# Exercise:
Nothing but the lines from the one containing "Screen dimensions: 1024x663" to the final line of the entries should appear, copied exactly and without pictures.

Listed records: Begin

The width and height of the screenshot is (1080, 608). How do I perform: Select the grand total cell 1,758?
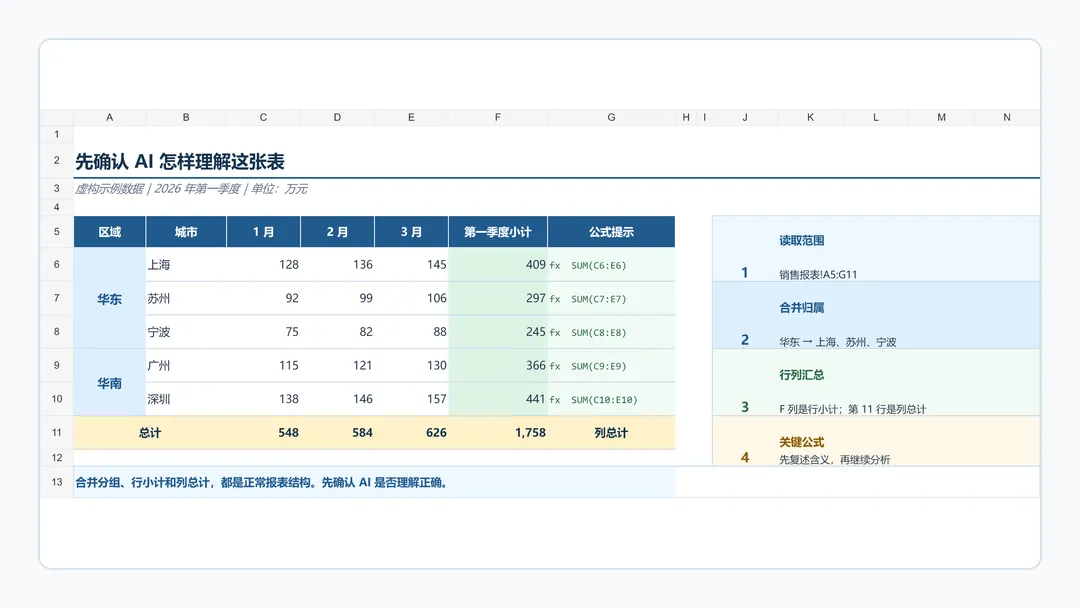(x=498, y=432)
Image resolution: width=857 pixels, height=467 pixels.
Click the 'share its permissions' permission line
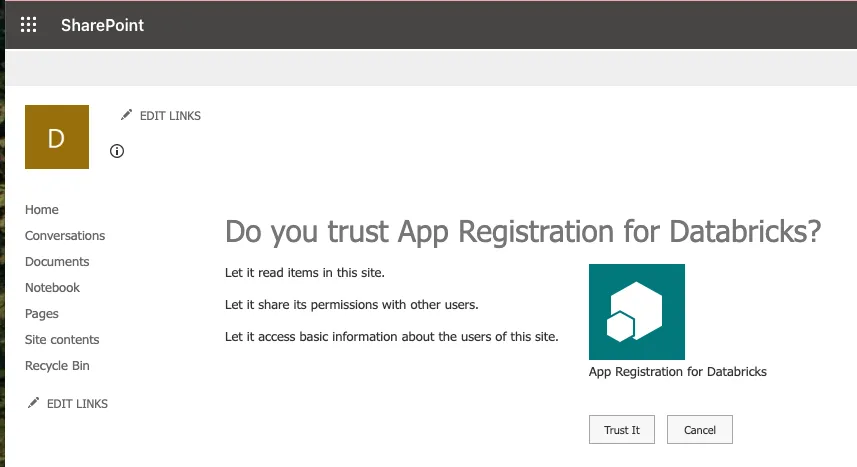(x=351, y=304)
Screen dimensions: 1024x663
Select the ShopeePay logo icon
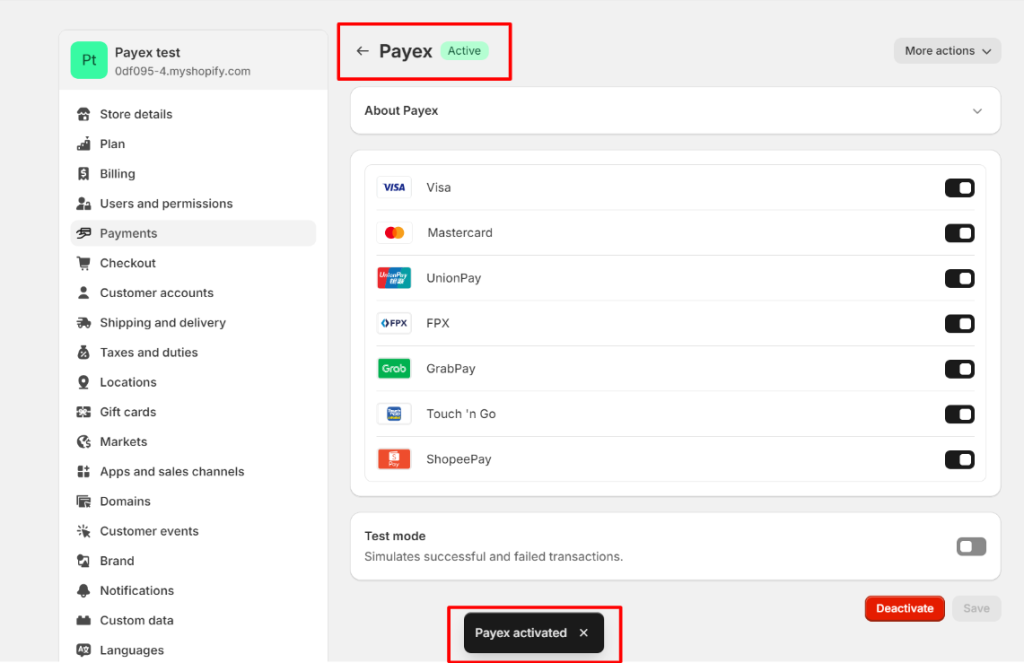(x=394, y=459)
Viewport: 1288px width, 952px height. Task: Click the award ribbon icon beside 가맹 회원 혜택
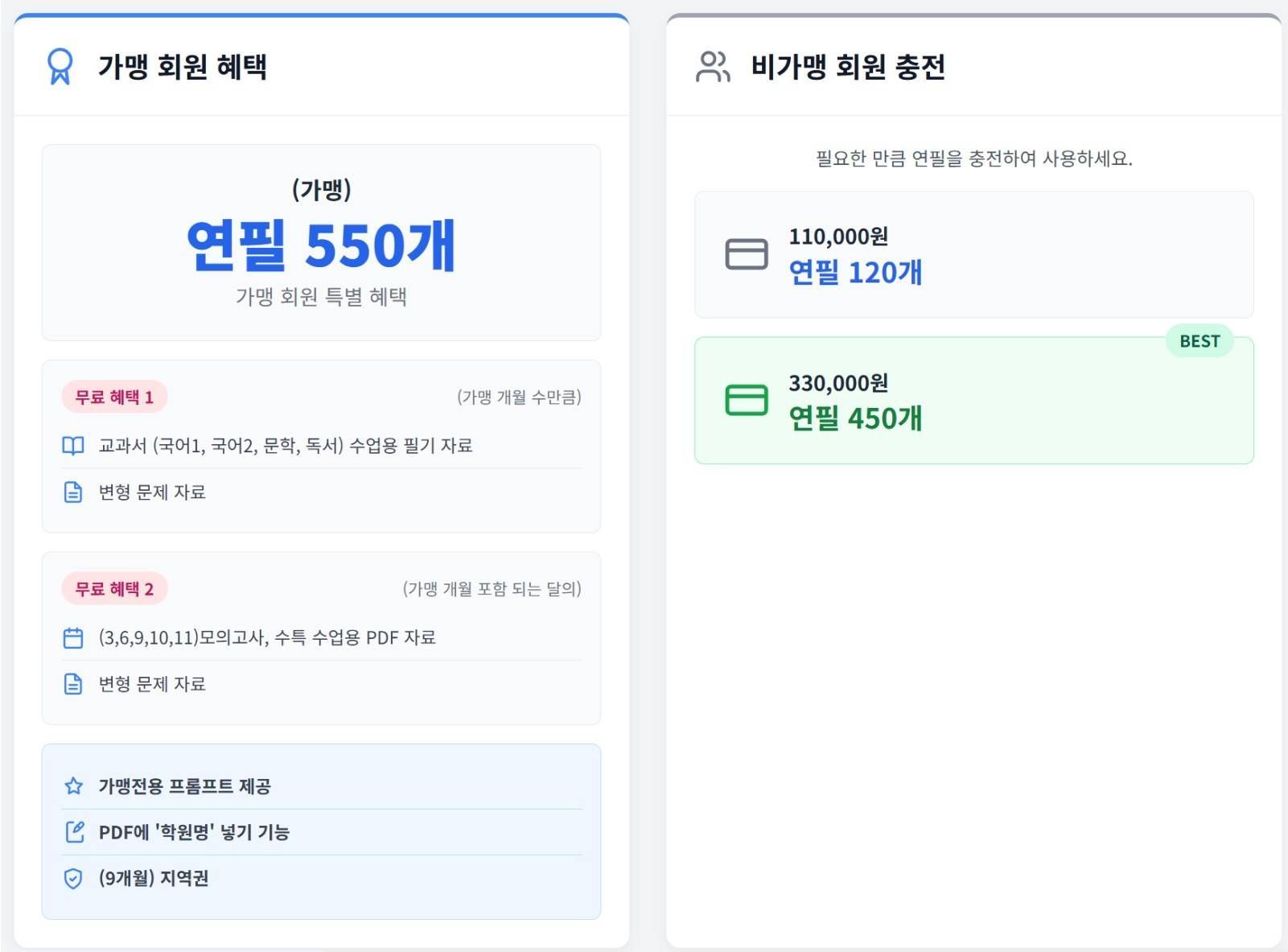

Listed records: End

# Output of the exercise:
Screen dimensions: 1024x663
Select the ShopeePay logo icon
(x=394, y=459)
Viewport: 1288px width, 952px height. Task: Click the award ribbon icon beside 가맹 회원 혜택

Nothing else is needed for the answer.